HORROR/DRAMA: USA, 2017
Regie: John Krasinski
Darsteller: John Krasinski, Emily Blunt, Noah Jupe, Millicent Simmonds
Tag 85 nach der Apokalypse: Aliens, die von Geräuschen angelockt werden, haben die Menschheit nahezu ausgerottet. Eine Familie durchstreift die menschenleere Landschaft, bis sie Zuflucht in einem verlassenen Haus findet. Man kommuniziert per Zeichensprache, denn das kleinste Geräusch kann den Tod bedeuten. Dass die Frau schwanger ist, verkompliziert die Lage zusätzlich ...
Willkommen beim meistgehypten Horrorfilm der Saison: Ausgesprochen euphorische Kritiken wohin man blickt und klickt, beachtliche Wertungen auf den einschlägigen Rating-Seiten und ein Kinostart, der die kühnsten Erwartungen noch übertroffen hat: 50 Millionen am ersten Wochenende, das hat nicht einmal der allseits gefeierte Horror-Überflieger GET OUT von 2017 geschafft.

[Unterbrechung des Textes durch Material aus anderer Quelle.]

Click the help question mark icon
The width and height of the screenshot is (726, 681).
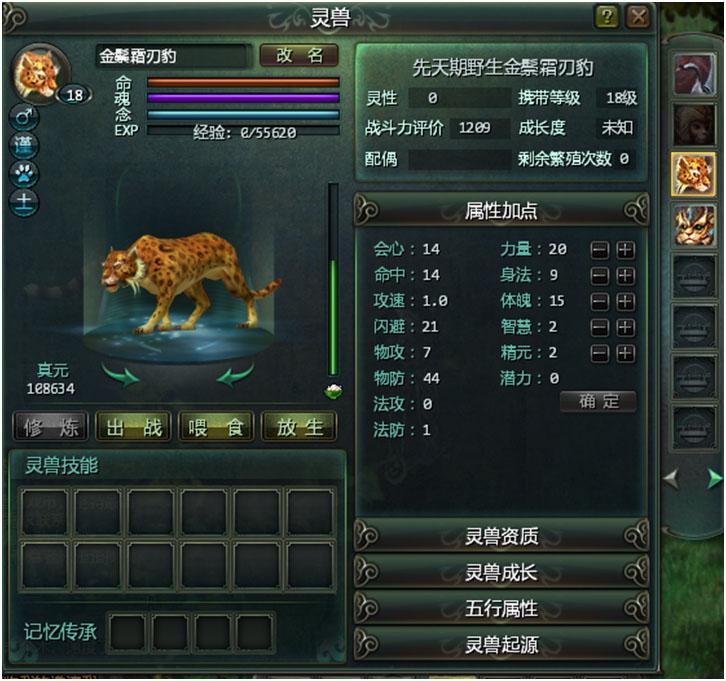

A QUIET PLACE ist ein Film, der von einer außerirdisch guten Idee lebt und sein Konzept auch konsequent durchzieht - zumindest die erste halbe Stunde lang. Die hat es wirklich in sich: Der Film verzichtet völlig auf Dialoge und auch auf Musik und erzeugt damit eine Stimmung, die der Amerikaner mit dem schönen Eigenschaftswort "eerie" beschreibt: Unheimliche, unsichtbare, stets präsente Bedrohung. Jeder Laut, jedes gesprochene Wort, jedes Geräusch kann dein letztes sein. Sei mucksmäuschenstill, dann überlebst du vielleicht.
Leider scheitert das gewagte Konzept an den Realitäten des Kinobetriebs, sprich den notorischen Popcorn-Wiederkäuern und Chipsackerlraschlern. Für diese Klientel hat Regisseur John Krasinski, den serien-affinere Menschen als der Autor dieser Zeilen bestimmt von "THE OFFICE" kennen, ein paar nette Überraschungen parat, in Form von ausgesprochen effektiven Schockeffekten nämlich. Einmal ist meinem Sitznachbar tatsächlich vor Schreck der Popcorneimer aus der Hand gefallen. Well done, Mr. Krasinski. So sorgt man für nachhaltige Ruhe im Kinosaal.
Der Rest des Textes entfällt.